Caserta

Consorzio rifiuti, Zinzi a Tortorano: “Dice cose non vere”.

Domenico ZinziCASERTA. Dopo le dichiarazioni del Commissario liquidatore del Consorzio Unico delle Province di Napoli e Caserta, Gianfranco Tortorano, arriva la replica da parte del Presidente della Provincia di Caserta, Domenico Zinzi.

“Evidentemente il dottor Tortorano – ha spiegato Zinzi – non è a conoscenza del fatto che la Provincia di Caserta, così come quella di Napoli, nel mese di febbraio di quest’anno ha versato una somma pari a 2,5 milioni di euro (quindi in totale 5 milioni) a seguito di un’esplicita richiesta da parte del Consorzio Unico al fine di pagare gli stipendi del mese di gennaio. Tale importo veniva considerato dalla Provincia alla stregua di un prestito, pur sapendo che il Consorzio avrebbe avuto grosse difficoltà nella restituzione dell’importo. Lo stesso Consorzio si impegnava per iscritto a restituire tale somma. Al momento, però, registriamo il fatto che nulla è cambiato, nulla è stato restituito. L’unica cosa certa è che Tortorano non può affermare che questa Provincia non abbia provveduto ad erogare finanziamenti per consentire il prosieguo dell’attività del Consorzio Unico”.

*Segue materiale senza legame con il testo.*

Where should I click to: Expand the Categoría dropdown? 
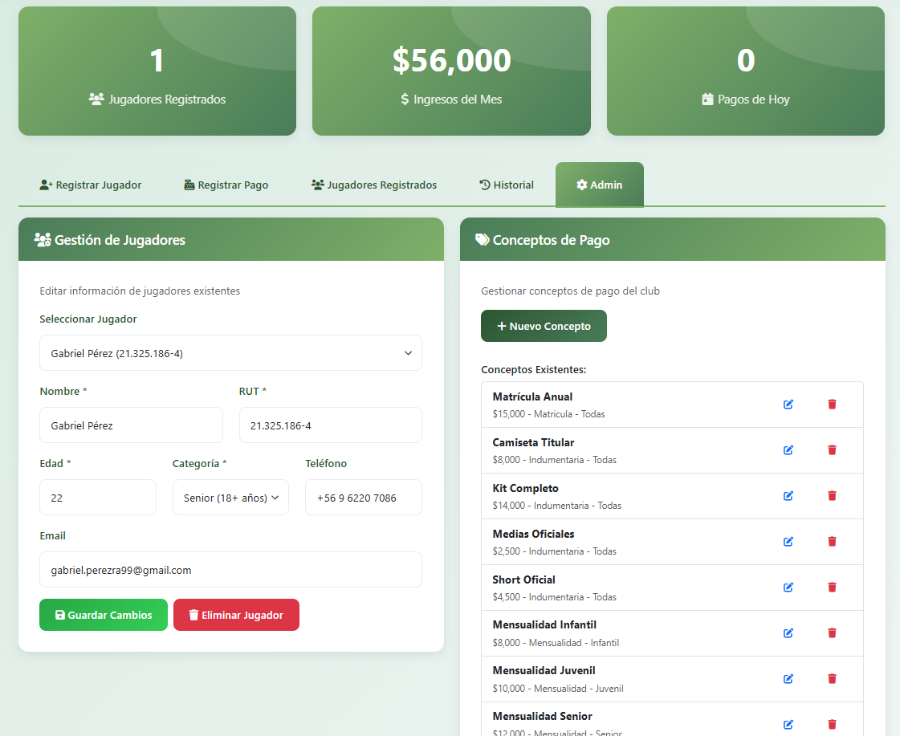[230, 498]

Per quanto riguarda il passaggio della gestione dei siti attualmente in capo al Consorzio, la Provincia sta mettendo in essere tutte le iniziative necessarie affinché la Gisec subentri. Tale passaggio avverrà in tempi piuttosto brevi. In serata il presidente Zinzi è stato convocato presso la Prefettura di Caserta, dove si è riunita la Commissione Parlamentare d’Inchiesta sulle attività illecite connesse al ciclo dei rifiuti. Zinzi è stato chiamato in audizione dal Presidente della Commissione, Gaetano Pecorella, per relazionare sulla situazione rifiuti presente attualmente in Provincia di Caserta.

Nel corso dell’audizione Zinzi si è soffermato sulla necessità di costruire in tempi brevi un termovalorizzatore in Provincia di Caserta, da allocare nelle vicinanze dello Stir di Santa Maria Capua Vetere, al fine di contenere al massimo le spese di trasporto delle ecoballe. Pertanto, Zinzi ha definito “del tutto infondate” le voci apparse su alcuni quotidiani locali, secondo le quali sarebbe imminente la costruzione di un termovalorizzatore nell’Alto Casertano. Il presidente della Provincia ha spiegato alla Commissione d’Inchiesta i motivi dei ritardi che hanno costretto questa Provincia a non poter ancora indicare la tariffa relativa allo smaltimento rifiuti, da comunicare ai Comuni in base alla legge 26/10. Tali ritardi, infatti, sono stati originati da inadempienze da parte del Consorzio Unico, che ha consegnato documentazione non certificata delle spese sostenute per la gestione dei siti consortili.

Infine, Zinzi ha precisato che chiederà alla Regione Campania i fondi necessari per l’ultimazione dell’unico impianto di compostaggio della Provincia, presente nel comune di San Tammaro. Una volta entrato a regime, tale impianto potrà lavorare 30mila tonnellate di umido l’anno. Si tratta di un primo passo nella costruzione di un sistema di impianti di compostaggio che possano permettere a questa Provincia di essere indipendente nella trattazione della frazione umida dei rifiuti, evitando di trasferire questa frazione presso altre Regioni (Sicilia) al costo iperbolico di 200 euro a tonnellata.